И разумеется, они совершенно растерялись.
— В чем я уверен, — заявил Сильвестре Андухар, поджаривая на огне пойманную рыбу, — так это в том, что чертовы краснокожие Великих равнин делятся на три большие семьи: дакотов, лакотов и накотов. Их языки очень похожи, а все вместе они образуют союз племен под названием «сиу», что означает «друзья» или что-то вроде того. Хотя другие народы называют их «натавесеваками», что означает «змеелюди». Так что можешь мне поверить, у них есть родичи в двух месяцах пути в любую сторону отсюда, что уже само по себе говорит, насколько велики эти земли. Это как если бы у меня были родственники где-нибудь на Руси или в Египте.

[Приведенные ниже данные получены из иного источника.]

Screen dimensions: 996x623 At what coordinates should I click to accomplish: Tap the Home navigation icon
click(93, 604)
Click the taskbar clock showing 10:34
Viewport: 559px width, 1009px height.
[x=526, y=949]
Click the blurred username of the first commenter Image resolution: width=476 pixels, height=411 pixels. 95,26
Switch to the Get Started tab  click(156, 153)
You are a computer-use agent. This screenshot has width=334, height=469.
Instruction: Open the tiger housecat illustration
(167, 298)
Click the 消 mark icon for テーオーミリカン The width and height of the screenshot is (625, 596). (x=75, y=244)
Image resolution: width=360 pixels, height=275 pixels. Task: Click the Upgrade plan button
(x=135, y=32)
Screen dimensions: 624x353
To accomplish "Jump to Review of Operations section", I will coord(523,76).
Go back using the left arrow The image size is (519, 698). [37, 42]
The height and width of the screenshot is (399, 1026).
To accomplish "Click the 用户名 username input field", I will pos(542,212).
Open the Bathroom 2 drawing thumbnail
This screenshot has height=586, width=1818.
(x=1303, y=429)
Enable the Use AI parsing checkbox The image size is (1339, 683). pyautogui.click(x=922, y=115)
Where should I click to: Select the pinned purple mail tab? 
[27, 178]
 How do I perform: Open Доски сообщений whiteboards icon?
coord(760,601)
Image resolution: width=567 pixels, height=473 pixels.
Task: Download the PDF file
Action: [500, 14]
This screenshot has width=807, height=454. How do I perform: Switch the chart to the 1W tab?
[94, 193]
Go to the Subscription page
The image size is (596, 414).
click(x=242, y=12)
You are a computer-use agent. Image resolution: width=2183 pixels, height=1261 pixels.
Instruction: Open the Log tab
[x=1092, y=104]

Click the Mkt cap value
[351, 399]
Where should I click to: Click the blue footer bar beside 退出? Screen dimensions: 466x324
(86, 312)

— Понятия не имею, где находится эта Русь, не говоря уже о Египте, — честно признался канарец. — Но подозреваю, что где-то у черта на куличках.
— Примерно так. До сих пор не перестаю удивляться, насколько необъятны эти земли. Каждые одиннадцать месяцев меня передавали другим владельцам, потому как их закон гласит, что, если раб прожил в селении четыре сезона, он становится полноправным членом племени, и чтобы лишить рабов этого права, эти сволочи меняются пленниками, когда подходит срок.
— Вот ведь сукины дети!
— Таков закон, который оказался ловушкой. Мне довелось жить в трех из семи больших племен — или семей, как их называют дакоты: у «тех, кто стреляет среди листвы», у «рыб, пришедших из-под земли» и, наконец, у тетонванов, то есть «тех, что живут на равнинах» — и все они утверждают, что прерии безграничны.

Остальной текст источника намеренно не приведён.